Samenstelling: Leden: Blaauw (VVD), Weisglas (VVD), De Hoop Scheffer (CDA), voorzitter, Van den Berg (SGP), Van Middelkoop (ChristenUnie), Valk (PvdA), Apostolou (PvdA), Verhagen (CDA), ondervoorzitter, Hessing (VVD), Van Ardenne-van der Hoeven (CDA), Hoekema (D66), Marijnissen (SP), M.B. Vos (GroenLinks), Dijksma (PvdA), Van 't Riet (D66), Van den Doel (VVD), Koenders (PvdA), Verburg (CDA), Karimi (GroenLinks), Timmermans (PvdA), Remak (VVD), Wilders (VVD), Molenaar (PvdA), Cörüz (CDA).

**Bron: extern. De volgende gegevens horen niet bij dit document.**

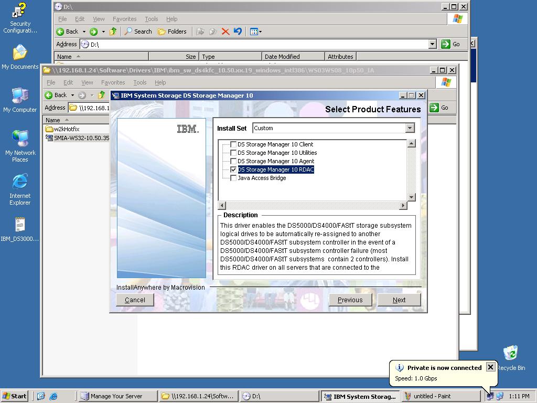Open the Favorites menu in D:\ window
This screenshot has height=403, width=537.
[x=124, y=19]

Plv. leden: Dijkstal (VVD), Van Baalen (VVD), Van den Akker (CDA), De Graaf (D66), Rouvoet (ChristenUnie), Zijlstra (PvdA), Belinfante (PvdA), Eurlings (CDA), Cherribi (VVD), De Haan (CDA), Scheltema-de Nie (D66), Van Bommel (SP), Harrewijn (GroenLinks), Gortzak (PvdA), Ter Veer (D66), Snijder-Hazelhoff (VVD), Albayrak (PvdA), Visser-van Doorn (CDA), Rosenmöller (GroenLinks), Bussemaker (PvdA), Rijpstra (VVD), Balemans (VVD), Duivesteijn (PvdA), Leers (CDA), Van Oven (PvdA).